In Peck the court responded to a certified question from the Ninth Circuit Court of Appeals, Peck v. AT&T Mobility, 632 F.3d 1123 (9th Cir. 2011), asking if:

Under RCW 82.04.500, may a seller recoup its B&O taxes where, prior to the sale of a monthly service contract, the seller discloses that in addition to the monthly service fee, it collects a surcharge to cover gross receipts taxes?

RCW 82.04.220(1), the statute in question, states that:

It is not the intention of this chapter that the taxes herein levied upon persons engaging in business [including B&O taxes] be construed as taxes upon purchasers or customers, but that such taxes shall be levied upon, and collectible from, the person engaging in the business activities herein designated and that such taxes shall constitute a part of the operating overhead of such persons.

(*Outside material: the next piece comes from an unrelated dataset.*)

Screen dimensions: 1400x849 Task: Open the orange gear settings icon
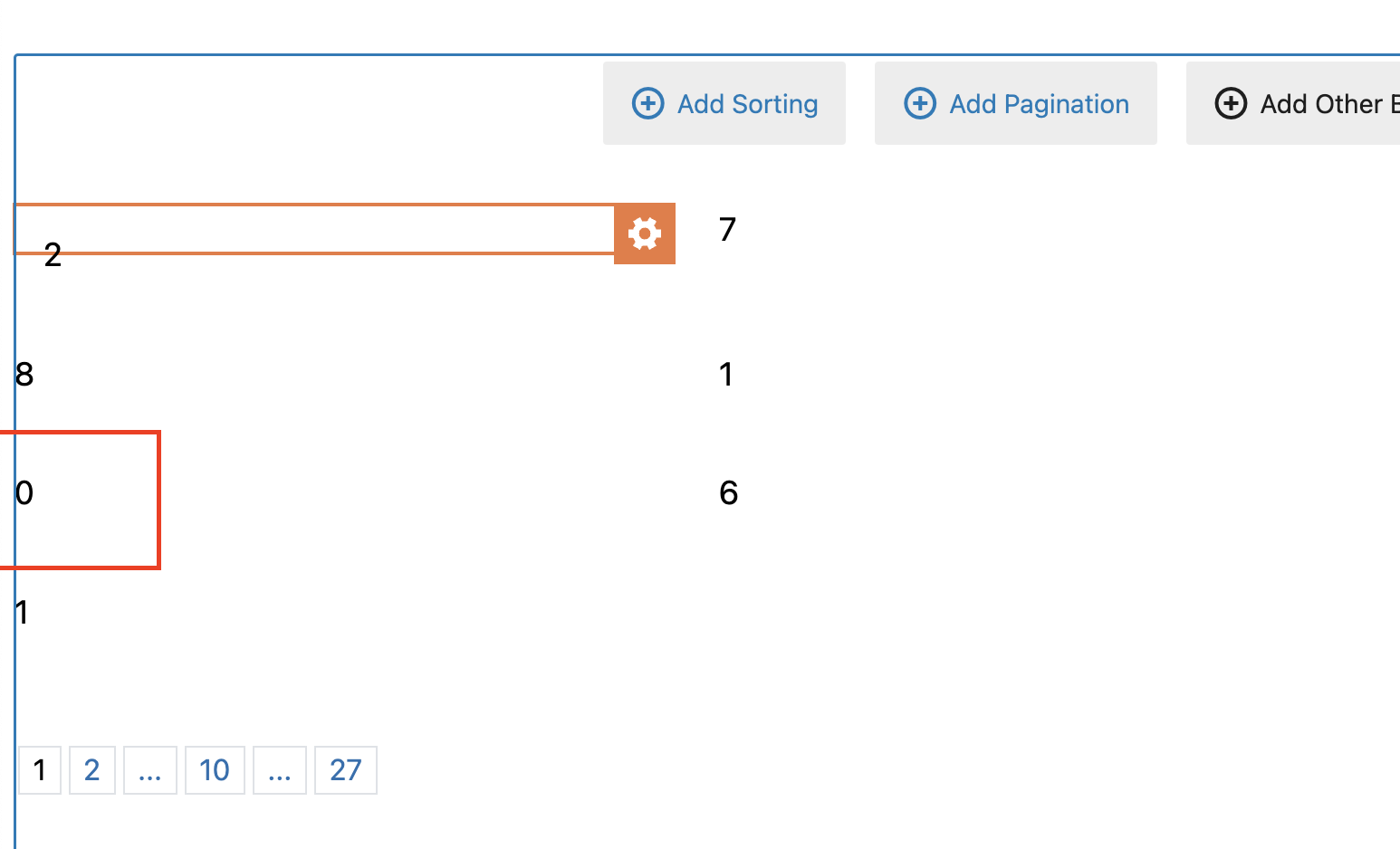[645, 234]
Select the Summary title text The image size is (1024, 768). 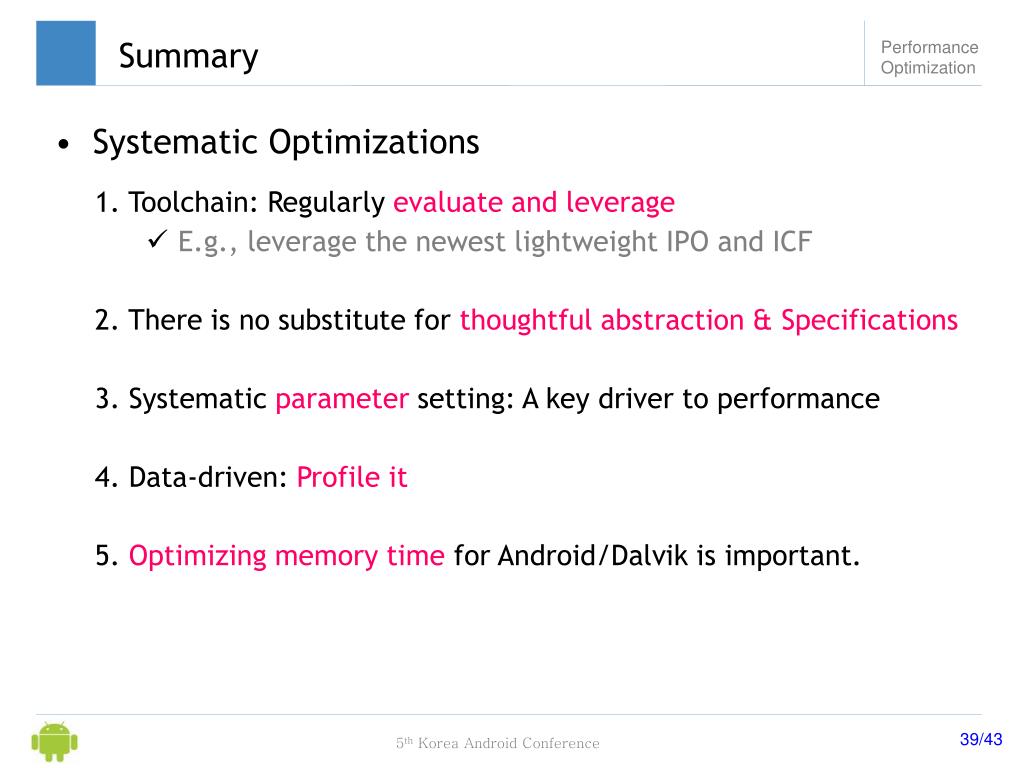188,56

Washington’s B&O tax is a gross receipts tax on business income.  The issue in Peck was whether a seller could explicitly add the amount of its B&O tax attributable to a specific sale of services to its charge for such services, in this case cellular phone service, where the written sales agreement specifically stated that the seller could recover that amount in addition to its monthly service charge.  The court in Peck acknowledged that the statute permits sellers to include the B&O tax attributable to any specific sale of goods or services to the price or charge for such services as a part of the seller’s total overhead if the amount of overhead included in the cost for B&O tax was not explicitly disclosed to the purchaser.  Nonetheless, Peck held that the seller violates the statute and cannot legally recover the amount of B&O tax attributable to each sale, despite a written agreement permitting such a charge, where the tax is explicitly added to the base price of the transaction.

In short, the seller can always recover the amount of B&O tax which it includes as an undisclosed portion of the selling price but, as Peck demonstrates, risks litigation and the loss of B&O tax which is explicitly disclosed to the purchaser.  This is an unnecessary stretching of the statute’s language to reach an ultimately incoherent and illogical result.

Simply read, RCW 82.04.220(1) just means what it says: i.e., that only the selling business is legally responsible for paying B&O tax even though, the statute recognizes, the customer will usually pay the seller’s B&O tax attributable to each sale just as the customer generally contributes to the payment of all of a seller’s other overhead with each sale.

The distinction between the sales tax and the B&O tax is not who ultimately pays the cost of the tax but instead who is legally liable for payment of the tax.  In the case of the sales tax it is the buyer or customer who is legally responsible for payment even though the seller may be legally obligated to collect that tax.  The seller or business is legally responsible for payment of the B&O tax.

In reaching its conclusion that AT&T’s explicit charge for B&O tax on its monthly statements was legally impermissible the court reaffirmed its rationale and holding in Nelson v. Appleway Chevrolet, Inc., 160 Wn.2d 173, 157 P.3d 847 (2007) holding that a seller could properly include the anticipated amount of B&O tax as an explicitly disclosed item during negotiations before the parties established a final selling price but could not explicitly add that tax as a charge additional to the sale price, even if the parties agreed during their negotiations to such an additional charge in principle before the buyer accepted the price and terms of sale.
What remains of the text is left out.